4’,5,7-Trihydroxy-6,8-di-(2-hydroxy-3-methylbut-3-enyl)-flavanone (1): A light yellow oil, [α]_D²⁰ −17.3° (MeOH; c 0.3), HREIMS m/z: 440.1795 [M]⁺; UV (MeOH) λ_max nm: 298.3, 345.9; ¹H-NMR (CDCl₃): δ_H = 5.29 (1H, m, H-2), 2.76 (1H, m, H-3a), 3.04 (1H, m, H-3b), 6.82 (2H, d, J = 8.5 Hz, H-3′, 5′), 7.25 (2H, d, J = 8.5 Hz, H-2′, 6′), 2.82 (1H, m, H-1″a), 3.08 (1H, m, H-1″b), 4.31 (1H, t, J = 7.0 Hz, H-2″), 4.99 (1H, d, J = 7.5 Hz, H-4″a), 4.85 (1H, s, H-4″b), 1.69 (3H, s, H-5″), 2.82 (1H, m, H-1a), 3.08 (1H, m, H-1b), 4.28 (1H, t, J = 7.0 Hz, H-2), 4.90 (1H, d, J = 7.5 Hz, H-4a), 4.78 (1H, s, H-4b), 1.83 (3H, s, H-5″), 12.41 (1H, s, OH-5); ¹³C-NMR (CDCl₃): δ_c = 78.8 (C-2), 43.0 (C-3), 196.5 (C-4), 160.4 (C-5), 106.5 (C-6), 163.9 (C-7), 105.2 (C-8), 158.9 (C-9), 102.6 (C-10), 130.5 (C-1′) 127.7 (C-2′,6′), 115.6 (C-3′,5′), 156.3 (C-4′), 29.4 (C-1″), 77.0 (C-2″, C-2, interchangeable with C-2), 146.8 (C-3″), 110.3 (C-4″), 18.4 (C-5″), 28.6 (C-1), 77.0 (C-2, interchangeable with C-2″), 147.0 (C-3), 110.2( C-4), 18.3 (C-5).

3.4. Brine Shrimp Assay

Toxicity against brine shrimp was evaluated using the method reported by Wanyoike [20]. Artificial seawater was prepared by dissolving sea salt (38 g) in distilled water (1 L). The 60-mm culture dishe were used for hatching. To seawater (50 mL), brine shrimp eggs (10 mg) were added. The culture dish was placed in the light incubator at 25 °C for 48 h. The larvae were attracted to one side of the vessel with a light source and collected with pipette. Nauplii were separated from eggs by aliquoting them three times in small beakers containing seawater. The brine shrimp are then put in wells of a 96 flat-bottom well plate (Nunc Microwell plate). Each column (12 per plate) contains a two-fold dilution series representing 8 doses. Potassium dichromate was used as a positive control, as well as the solvent DMSO was used as a negative control. Each sample was repeated six times (columns) in each experiment. After 24 hours of exposure to the samples, the number of died and total (determined after killing by freezing) brine shrimp for each well were determined.

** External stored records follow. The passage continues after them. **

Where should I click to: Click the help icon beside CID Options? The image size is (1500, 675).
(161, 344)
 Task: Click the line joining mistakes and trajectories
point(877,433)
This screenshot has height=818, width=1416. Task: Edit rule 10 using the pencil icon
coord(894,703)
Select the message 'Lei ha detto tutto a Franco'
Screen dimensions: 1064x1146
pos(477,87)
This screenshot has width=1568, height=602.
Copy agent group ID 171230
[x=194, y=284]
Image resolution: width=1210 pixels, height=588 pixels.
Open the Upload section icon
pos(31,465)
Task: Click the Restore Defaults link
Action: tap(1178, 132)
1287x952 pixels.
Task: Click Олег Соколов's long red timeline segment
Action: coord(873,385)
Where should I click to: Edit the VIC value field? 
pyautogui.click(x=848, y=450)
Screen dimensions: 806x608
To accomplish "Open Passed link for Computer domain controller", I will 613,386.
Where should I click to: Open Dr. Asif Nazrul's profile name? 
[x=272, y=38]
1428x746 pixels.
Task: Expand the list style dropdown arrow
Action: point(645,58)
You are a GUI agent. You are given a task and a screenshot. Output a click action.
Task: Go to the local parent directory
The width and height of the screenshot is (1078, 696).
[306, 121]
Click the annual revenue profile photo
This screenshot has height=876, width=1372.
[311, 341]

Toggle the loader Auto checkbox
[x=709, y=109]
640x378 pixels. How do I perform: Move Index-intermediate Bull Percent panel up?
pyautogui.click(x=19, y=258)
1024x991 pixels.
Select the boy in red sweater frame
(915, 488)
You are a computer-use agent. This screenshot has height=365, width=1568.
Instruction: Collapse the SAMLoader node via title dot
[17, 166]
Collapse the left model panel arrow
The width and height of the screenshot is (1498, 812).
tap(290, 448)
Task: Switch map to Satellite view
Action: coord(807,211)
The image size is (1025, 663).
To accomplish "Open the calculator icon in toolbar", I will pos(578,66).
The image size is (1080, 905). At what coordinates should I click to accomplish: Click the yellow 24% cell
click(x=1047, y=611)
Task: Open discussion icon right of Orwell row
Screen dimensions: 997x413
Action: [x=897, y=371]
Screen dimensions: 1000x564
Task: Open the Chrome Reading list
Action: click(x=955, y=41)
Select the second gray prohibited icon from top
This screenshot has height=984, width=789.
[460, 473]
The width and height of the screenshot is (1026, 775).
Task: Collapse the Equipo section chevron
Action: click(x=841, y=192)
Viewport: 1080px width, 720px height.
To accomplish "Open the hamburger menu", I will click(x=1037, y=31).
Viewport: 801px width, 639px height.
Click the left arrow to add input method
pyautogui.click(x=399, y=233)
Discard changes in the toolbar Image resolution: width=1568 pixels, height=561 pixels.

The data were analyzed by probit regression (SPSS) to calculate the LC₅₀.

4. Conclusions

A new prenylated flavanone 1 was isolated from aerial parts of D. trifoliata, and its structure was elucidated on the basis of spectroscopic analysis as 4′,5,7-trihydroxy-6,8-di-(2-hydroxy-3-methylbut-3-enyl)-flavanone. Among the isolated compounds, all rotenoids 2–9, and a flavanone 12 exhibited significant toxicity against brine shrimp, while the new flavanone 1 showed low brine shrimp lethality.